È assai dura la reazione del commissario cittadino di Roma Capitale dell’UdC, il dottor Roberto Riccardi, circa le continue, ripetute aggressioni e borseggi nella Capitale.

Dottor Riccardi secondo Lei dove bisogna intervenire in fretta nella legislazione italiana in tale materia?
I recenti episodi di furto nei mezzi pubblici mettono in luce una legislazione troppo permissiva. La normativa attuale, che prevede l’intervento delle Forze dell’Ordine solo su querela dei borseggiati, è del tutto inefficace. Questo non solo rallenta l’intervento delle autorità, ma spesso disincentiva le vittime a denunciare, sapendo che le conseguenze per i borseggiatori saranno minime o inesistenti.
Le leggi attuali non sono sufficienti per contrastare efficacemente questo fenomeno. È necessario un cambio di rotta deciso.
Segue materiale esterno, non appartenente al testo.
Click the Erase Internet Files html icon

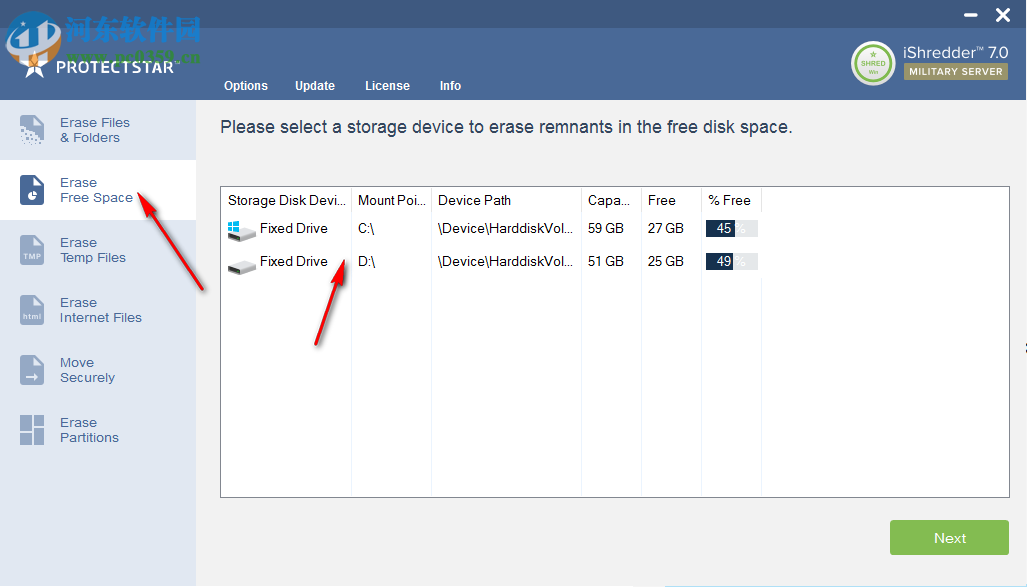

il commissario cittadino UdC di Roma Capitale, dottor Roberto Riccardi

E cosa può fare in più, in questo frangente, l’organo giudiziario?
Bisogna smettere di essere troppo indulgenti con i delinquenti. Va adottata una linea più dura per garantire la sicurezza pubblica.
Lei rappresenta uno dei partiti di governo nazionale. Esiste una vostra “ricetta” in merito?
Ecco le misure che proponiamo; arresto obbligatorio per i borseggiatori con l’introduzione dell’arresto obbligatorio per chiunque venga colto in flagrante a commettere furti nei mezzi pubblici. Questo deterrente è essenziale per scoraggiare i delinquenti e proteggere i cittadini.
Modifica della normativa vigente; bisogna consentire l’intervento delle Forze dell’Ordine anche in assenza di querela da parte della vittima, permettendo un’azione tempestiva e decisa contro i borseggiatori.
Inasprimento delle pene ed introduzione di sanzioni più severe per i reati di furto, specialmente quando commessi in luoghi pubblici e affollati come le metropolitane.
Campagne di sensibilizzazione informando i cittadini sui loro diritti e sull’importanza di denunciare ogni atto di borseggio, contribuendo così a creare una comunità più sicura e coesa.
Ma Lei crede che con tali misure si possa mettere un argine alla questione che preoccupa non solo i romani ma le decine di migliaia di turisti che ogni giorno arrivano nella capitale?
Non possiamo più permetterci di essere indulgenti. Dobbiamo agire con fermezza per garantire la sicurezza di tutti i nostri cittadini.
Le Forze dell’Ordine devono essere messe nelle condizioni di poter agire senza ritardi e senza ostacoli burocratici.
Dobbiamo essere determinati nello spuntare le armi dei buonisti ed a ripristinare la legalità nelle nostre strade e nelle nostre metropolitane. Solo con un intervento deciso e risoluto potremo garantire una Roma più sicura e vivibile per tutti.

Risposte chiare e concrete quelle del commissario cittadino UdC di Roma Capitale Roberto Riccardi.
Ci auguriamo che questa volta la politica affronti davvero con tale determinazione questa assenza di sicurezza per i romani e per le migliaia di turisti che si apprestano a giungere nella Capitale per l’imminente apertura, il 24 dicembre 2024, dell’Anno Giubilare.